Super-heavy elements

Two experiments succeed in creating super-heavy elements, improving our understanding of the nuclear structure

 
Published: Thursday 30 September 1999

the first attempt to prepare a transuranic element (which is heavier than uranium) was made in 1934 in Rome, where a team of Italian physicists headed by the legendary Enrico Fermi bombarded uranium nuclei with free neutrons. The first such element produced was neptunium with an atomic number 93. (Atomic number is the number of protons in the nucleus, and uranium has 92). Since then, many new elements have been produced in the laboratory and their properties studied. Recently, scientists have discovered three new elements, of atomic numbers 114, 116 and 118. The elements are very significant as they could lead us to a much better understanding of nuclear structure.

It is an amazing paradox that though scientists can be reasonably confident of their understanding of elementary particles like electrons, neutrinos and quarks, their understanding of a much larger structure, the atomic nucleus is still rudimentary. Though many theories have explained several observed properties, a completely reliable theory is still missing. For instance, an outstanding challenge in nuclear physics is to find out the maximum number of protons that a nucleus can hold and still be relatively stable.

In nature, there are many elements that are stable and have a very long lifespan. On the other hand, scientists have synthesised many new elements that are unstable, that is, they form other elements through radioactive decay. For instance, neptunium has a half-life (a length of time in which the quantity of a substance is reduced to half) of about two million years. Most other artificially produced, super-heavy elements have a lifetime of a few milliseconds.

One of the predictions of the nuclear theory is the existence of a so-called island of stability in the hierarchy of elements. As we look at heavier elements, we first encounter unstable elements (like those with atomic numbers from 92 to 112) and then somewhere around atomic number 114, there are several relatively stable elements. It is this unknown region which is now being explored by the new experiments.

The way to create new super-heavy elements is to literally bang together two elements, one light and one heavy with great force and let the nuclei fuse. For instance, in 1996, element 112 was produced by colliding a lead nuclei (atomic number 82) with a suitable light nuclei. But scientists at the Joint Institute of Nuclear Research in Dubna, Russia, have adopted a different technique to produce the new elements. They have used plutonium nuclei instead of lead to get the desired reactions ( Nature , Vol 400, p242).
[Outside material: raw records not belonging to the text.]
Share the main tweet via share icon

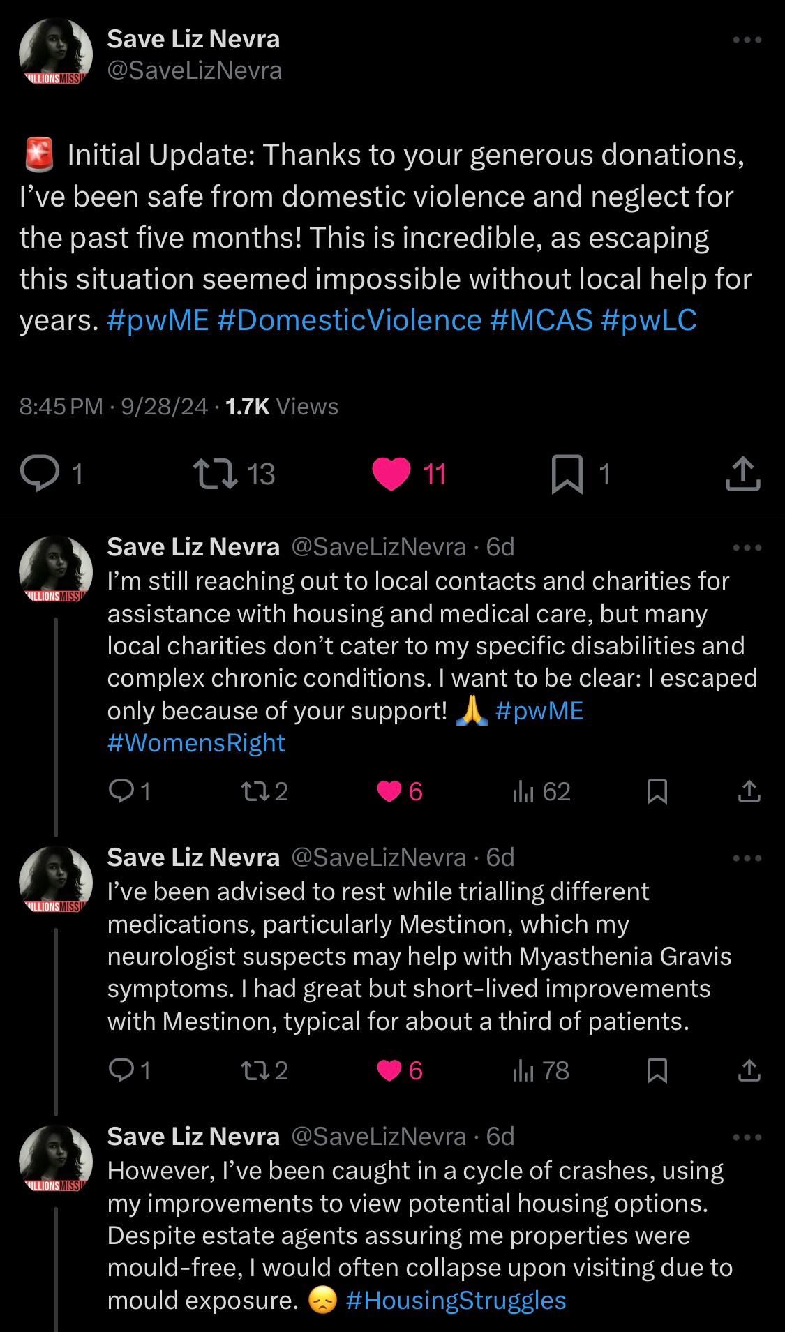point(742,474)
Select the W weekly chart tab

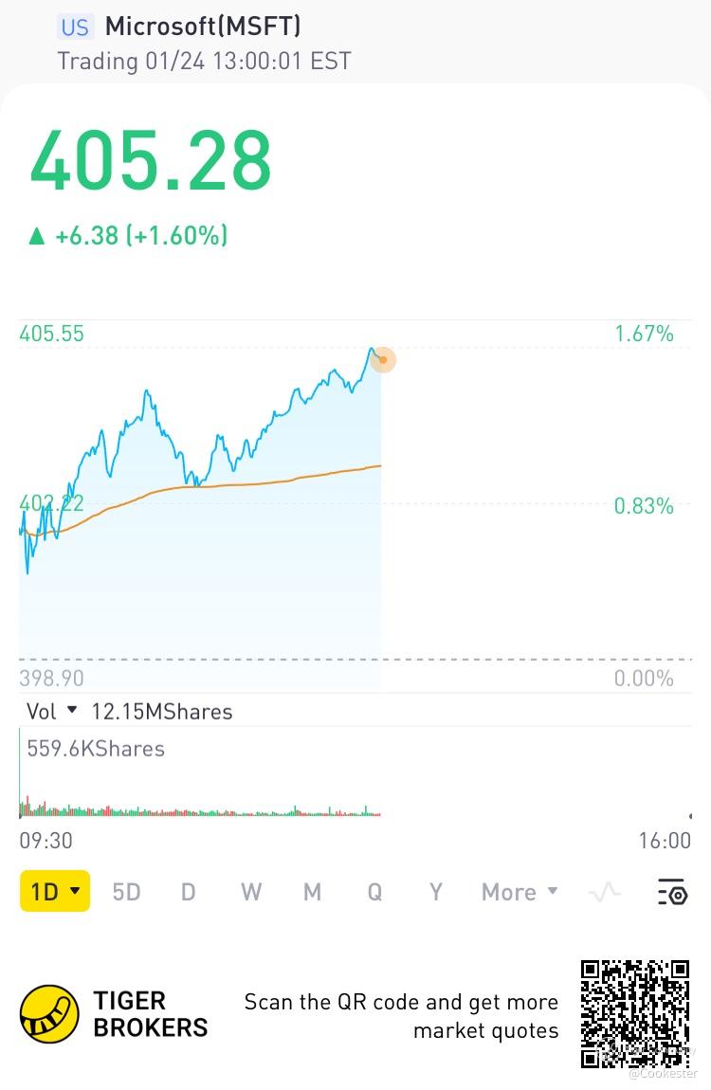click(x=251, y=892)
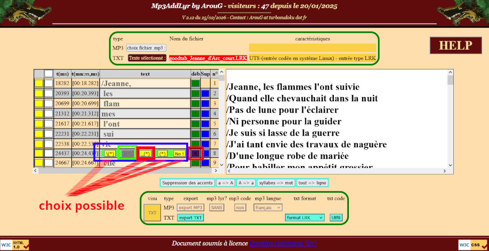Click the blue Sup button on row 2
489x251 pixels.
(x=205, y=94)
At Dubna, the researchers used a plutonium target with calcium projectiles to produce an element with atomic number 114. This is difficult, as the particular kind of calcium used is extremely rare in nature and to get it involves a long process of separation of the relevant atoms from the other, more abundant types. The real experimental ingenuity comes in separating the element from the debris generated by the collisions. This is done with the help of a gas-filled mass separator, a device that separates atoms of different masses. The element 114 that they obtained had a lifetime of 30 seconds, which is very long compared to the millisecond lifetimes of other super-heavy elements.

Another experiment at the Lawrence Berkeley National Laboratory ( lbnl ), usa , uses a lead target with Krypton projectiles. In this way, they have been able to detect the presence of element 118 and in its decay process, element 116. Though the time of decay in these cases are also long compared to other super-heavy elements, the elements are short-lived compared to the element 114 produced at Dubna.

The presence of these relatively long-life elements has led to a lot of excitement in the field of nuclear physics. For the first time, any experiment is close to exploring the predicted island of stability. If at all it exists, it would be a pathbreaking achievement for nuclear theoretical models and we may be closer to understanding the structure of the atomic nucleus.